Exercise description:
Repeat exactly the lines that begin at the one containing "Where should I click to: Toggle" and end at the final line of the records; include no pictures and nothing else.

[Stored data entries]
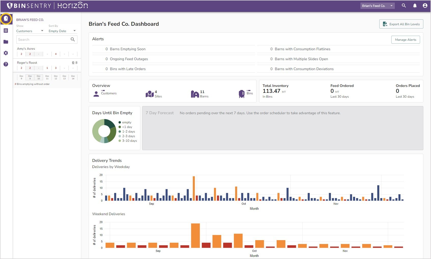
Task: Open Manage Alerts
Action: [x=406, y=40]
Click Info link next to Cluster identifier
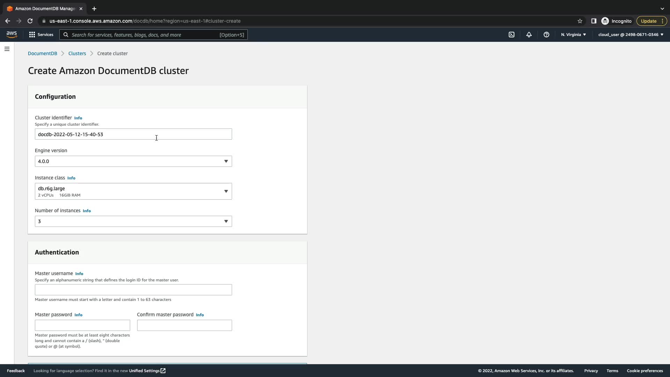 pyautogui.click(x=78, y=118)
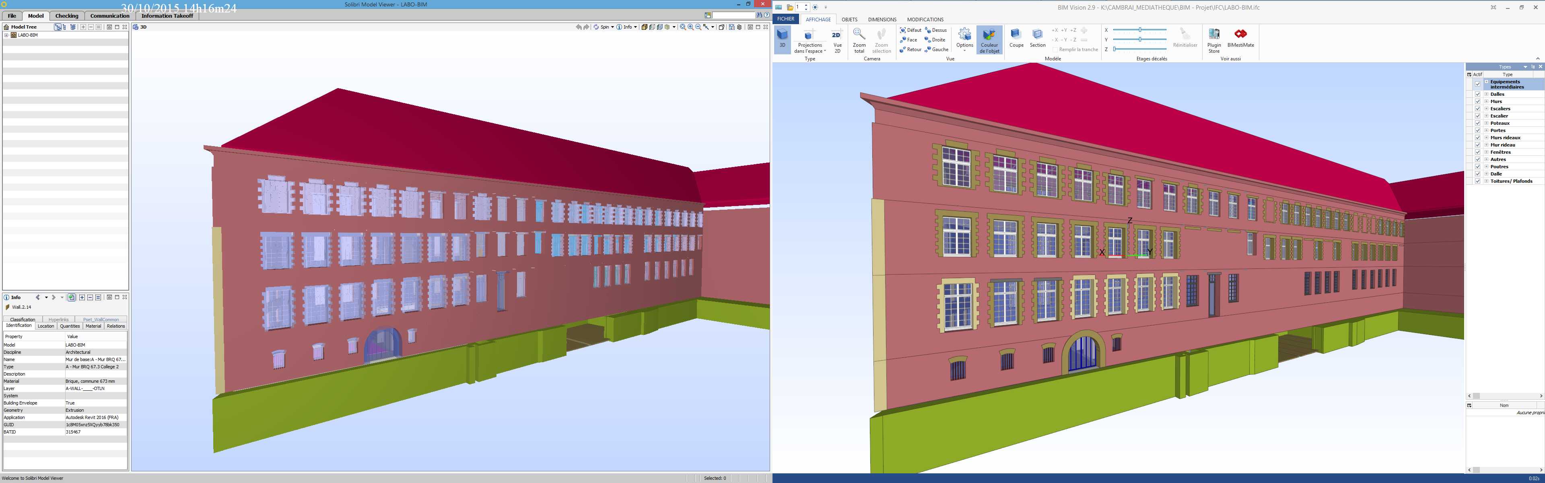The image size is (1545, 483).
Task: Open the OBJETS ribbon tab
Action: (x=849, y=19)
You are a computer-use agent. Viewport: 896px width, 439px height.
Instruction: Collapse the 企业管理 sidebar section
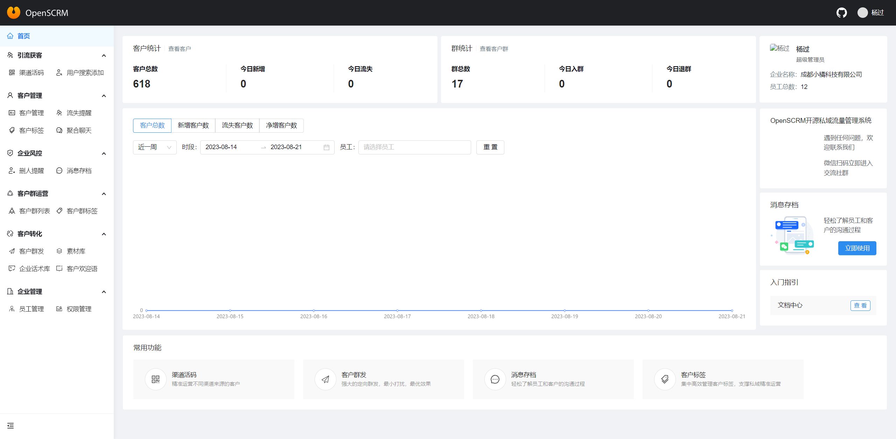104,291
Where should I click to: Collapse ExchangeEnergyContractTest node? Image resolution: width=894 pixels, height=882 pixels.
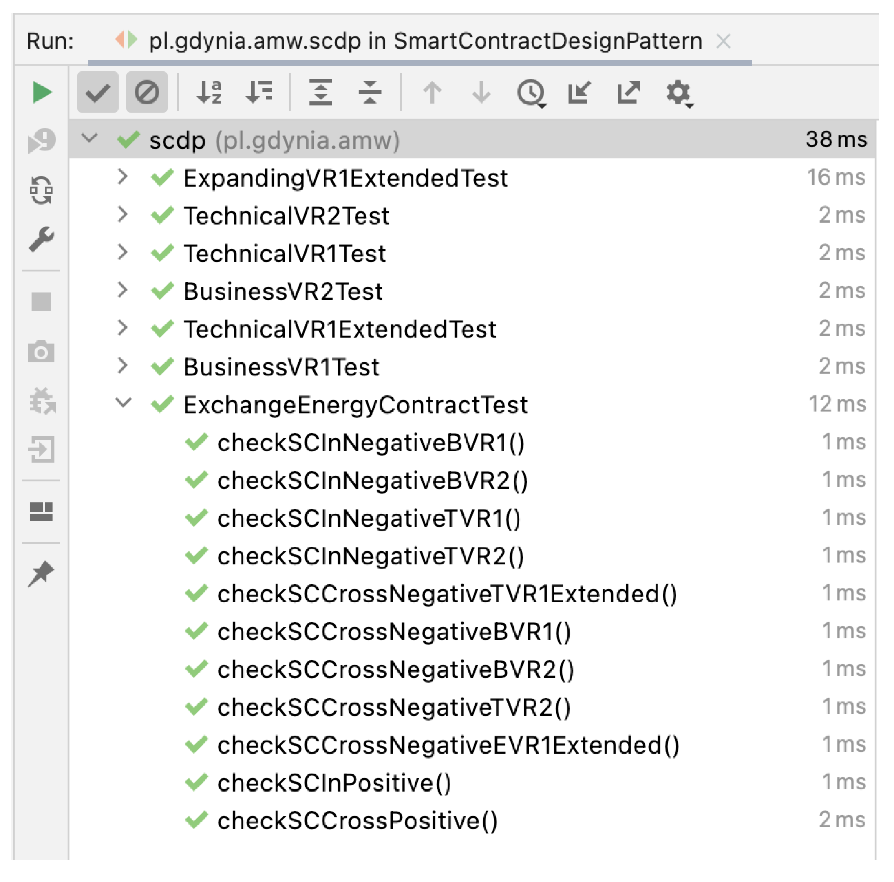(123, 403)
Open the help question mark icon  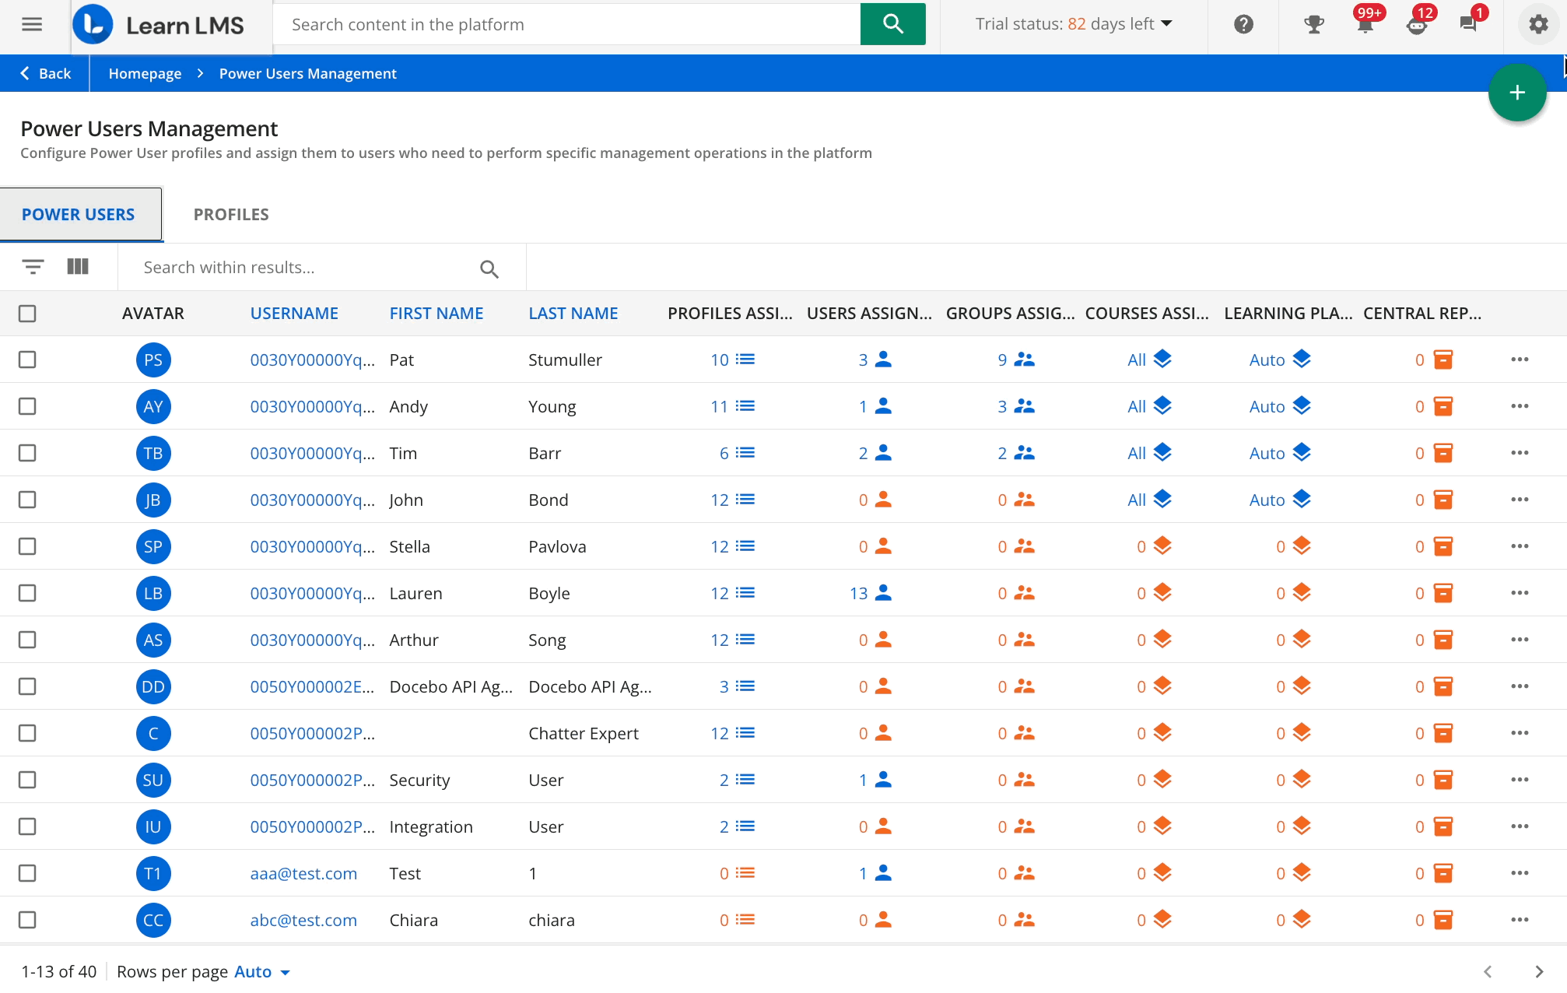pos(1243,24)
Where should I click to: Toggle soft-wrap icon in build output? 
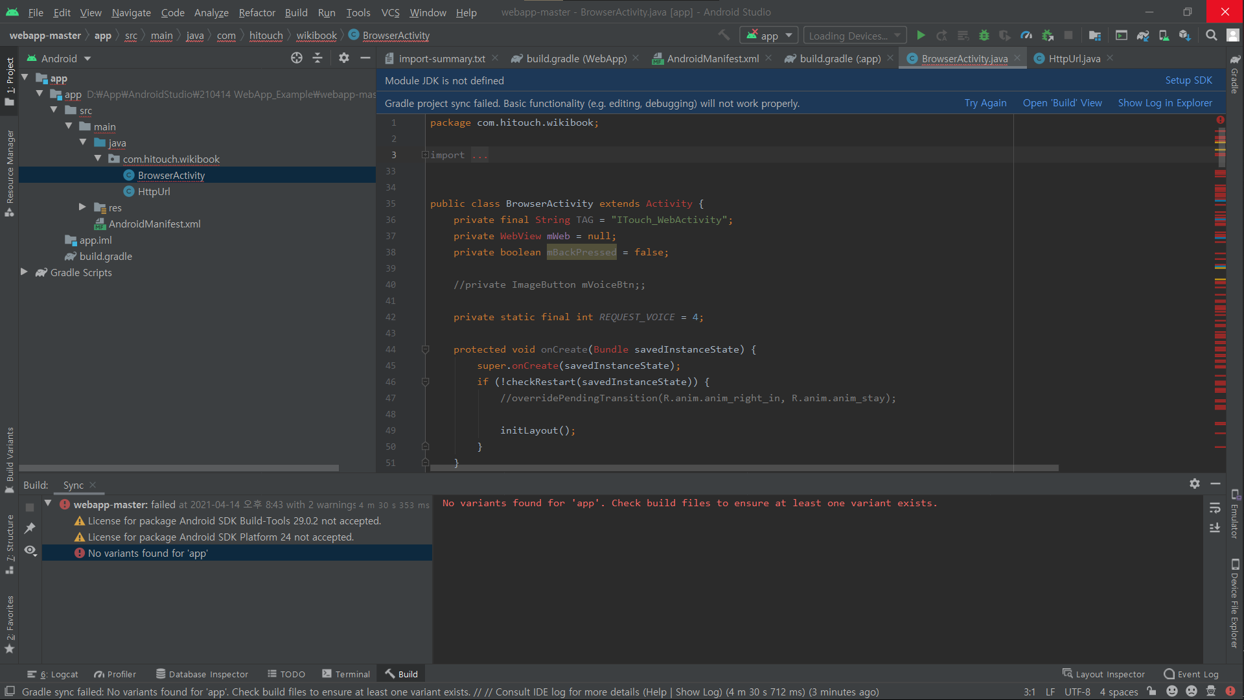point(1215,508)
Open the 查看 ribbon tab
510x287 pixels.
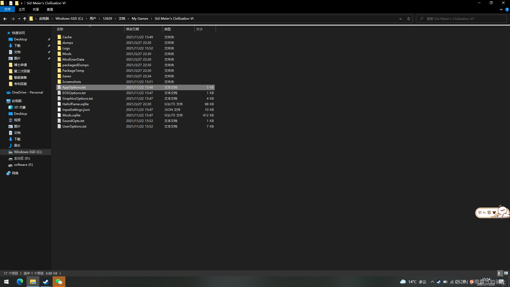pos(50,10)
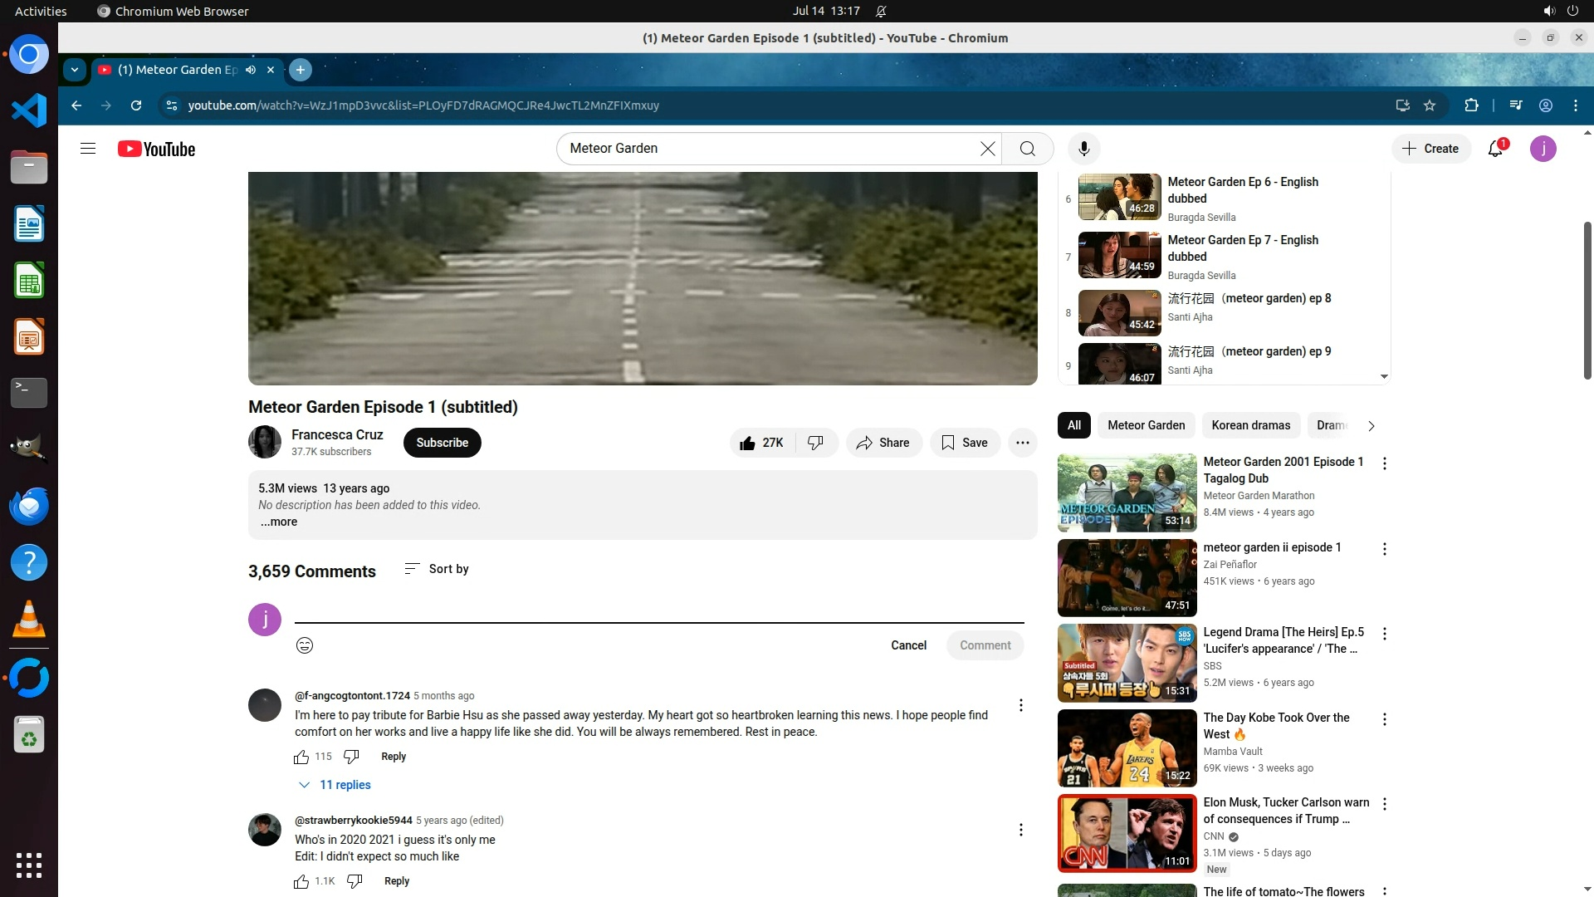Open YouTube hamburger guide menu

[x=88, y=149]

Task answer:
Where should I click to: Toggle soft-wrap icon in build output? 
point(1215,508)
Open the 查看 ribbon tab
510x287 pixels.
pos(50,10)
Open YouTube hamburger guide menu

[x=88, y=149]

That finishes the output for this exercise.